Exercise aim:
All lines in the entries below that hold "computer" make up the answer.
§ §
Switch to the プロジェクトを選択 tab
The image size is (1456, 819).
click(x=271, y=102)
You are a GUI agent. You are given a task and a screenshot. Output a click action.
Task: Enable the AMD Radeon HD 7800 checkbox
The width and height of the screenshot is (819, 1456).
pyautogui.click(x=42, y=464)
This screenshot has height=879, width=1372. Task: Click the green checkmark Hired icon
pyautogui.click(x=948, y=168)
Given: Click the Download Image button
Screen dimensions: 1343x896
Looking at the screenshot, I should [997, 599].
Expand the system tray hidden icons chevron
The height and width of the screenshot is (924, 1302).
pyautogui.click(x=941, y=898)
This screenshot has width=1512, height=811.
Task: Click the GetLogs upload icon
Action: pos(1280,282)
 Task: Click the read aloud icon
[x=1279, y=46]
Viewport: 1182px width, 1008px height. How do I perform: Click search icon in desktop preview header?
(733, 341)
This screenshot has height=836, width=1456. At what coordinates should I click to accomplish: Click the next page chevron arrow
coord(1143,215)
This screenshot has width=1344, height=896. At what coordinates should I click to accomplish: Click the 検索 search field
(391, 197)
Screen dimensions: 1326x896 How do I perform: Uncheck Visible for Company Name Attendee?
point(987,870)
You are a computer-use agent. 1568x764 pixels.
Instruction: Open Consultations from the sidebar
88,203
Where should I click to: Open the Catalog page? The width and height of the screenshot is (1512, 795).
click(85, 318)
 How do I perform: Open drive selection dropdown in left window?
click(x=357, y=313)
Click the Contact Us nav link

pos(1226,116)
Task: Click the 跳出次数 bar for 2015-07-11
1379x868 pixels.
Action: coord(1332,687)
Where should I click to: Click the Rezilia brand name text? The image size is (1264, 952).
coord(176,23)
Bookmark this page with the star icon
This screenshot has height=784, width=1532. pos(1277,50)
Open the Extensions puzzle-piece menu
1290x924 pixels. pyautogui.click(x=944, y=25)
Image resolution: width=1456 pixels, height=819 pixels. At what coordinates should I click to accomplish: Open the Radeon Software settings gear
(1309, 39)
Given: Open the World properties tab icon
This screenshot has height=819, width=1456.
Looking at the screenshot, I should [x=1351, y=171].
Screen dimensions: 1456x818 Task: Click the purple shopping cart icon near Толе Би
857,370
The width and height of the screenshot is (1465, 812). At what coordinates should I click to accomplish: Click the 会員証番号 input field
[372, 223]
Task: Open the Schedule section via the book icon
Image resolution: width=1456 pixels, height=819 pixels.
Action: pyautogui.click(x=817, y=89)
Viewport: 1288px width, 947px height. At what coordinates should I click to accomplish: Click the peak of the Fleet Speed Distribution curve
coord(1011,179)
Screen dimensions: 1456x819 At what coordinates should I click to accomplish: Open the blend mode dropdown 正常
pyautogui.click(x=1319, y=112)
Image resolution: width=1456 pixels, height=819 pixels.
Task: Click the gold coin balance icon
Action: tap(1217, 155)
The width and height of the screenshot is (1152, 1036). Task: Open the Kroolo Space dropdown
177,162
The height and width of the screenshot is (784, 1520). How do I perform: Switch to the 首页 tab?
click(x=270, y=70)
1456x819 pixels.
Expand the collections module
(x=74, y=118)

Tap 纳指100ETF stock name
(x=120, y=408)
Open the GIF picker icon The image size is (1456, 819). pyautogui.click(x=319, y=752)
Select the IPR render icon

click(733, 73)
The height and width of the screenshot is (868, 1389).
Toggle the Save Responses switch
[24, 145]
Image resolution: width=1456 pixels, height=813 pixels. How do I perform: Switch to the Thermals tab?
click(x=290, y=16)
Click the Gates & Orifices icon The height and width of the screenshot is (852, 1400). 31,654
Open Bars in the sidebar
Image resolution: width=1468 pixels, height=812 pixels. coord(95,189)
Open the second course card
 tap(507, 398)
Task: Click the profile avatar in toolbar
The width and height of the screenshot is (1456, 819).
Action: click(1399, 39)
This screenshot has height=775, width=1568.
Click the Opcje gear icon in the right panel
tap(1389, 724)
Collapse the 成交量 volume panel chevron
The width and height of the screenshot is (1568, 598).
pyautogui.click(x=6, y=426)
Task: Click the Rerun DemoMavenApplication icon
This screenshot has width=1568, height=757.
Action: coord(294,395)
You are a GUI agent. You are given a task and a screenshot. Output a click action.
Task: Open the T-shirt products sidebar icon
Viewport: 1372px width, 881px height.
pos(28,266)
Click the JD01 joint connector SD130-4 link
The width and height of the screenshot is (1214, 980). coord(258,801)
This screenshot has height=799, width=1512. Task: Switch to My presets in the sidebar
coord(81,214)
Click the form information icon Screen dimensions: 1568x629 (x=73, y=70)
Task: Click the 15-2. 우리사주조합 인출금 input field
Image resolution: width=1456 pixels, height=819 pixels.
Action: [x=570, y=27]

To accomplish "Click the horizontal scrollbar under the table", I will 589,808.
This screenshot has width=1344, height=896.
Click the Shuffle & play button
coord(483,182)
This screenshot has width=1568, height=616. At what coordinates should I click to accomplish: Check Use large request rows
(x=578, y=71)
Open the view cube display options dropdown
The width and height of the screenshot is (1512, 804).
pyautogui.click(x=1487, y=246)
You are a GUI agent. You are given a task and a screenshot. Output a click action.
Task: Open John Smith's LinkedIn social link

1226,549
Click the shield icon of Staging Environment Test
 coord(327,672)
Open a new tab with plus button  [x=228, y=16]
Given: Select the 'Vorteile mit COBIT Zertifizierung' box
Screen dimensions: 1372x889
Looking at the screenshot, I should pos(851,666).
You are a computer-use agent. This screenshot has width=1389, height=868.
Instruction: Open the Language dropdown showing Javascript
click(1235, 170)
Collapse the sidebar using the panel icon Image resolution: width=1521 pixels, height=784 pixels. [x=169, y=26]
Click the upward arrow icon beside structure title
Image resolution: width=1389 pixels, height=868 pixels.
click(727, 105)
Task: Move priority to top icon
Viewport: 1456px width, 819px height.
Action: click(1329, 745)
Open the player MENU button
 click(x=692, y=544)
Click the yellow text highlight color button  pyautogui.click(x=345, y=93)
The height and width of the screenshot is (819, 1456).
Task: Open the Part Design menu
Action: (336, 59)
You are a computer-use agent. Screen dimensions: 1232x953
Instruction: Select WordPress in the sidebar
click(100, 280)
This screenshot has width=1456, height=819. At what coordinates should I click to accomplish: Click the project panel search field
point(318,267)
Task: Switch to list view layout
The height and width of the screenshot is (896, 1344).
§ §
Output of the exercise:
You are a computer-use agent. 1568x764 pixels.
You are a computer-use agent. This screenshot has width=1389, height=868.
You are a computer-use agent. Screen dimensions: 1232x953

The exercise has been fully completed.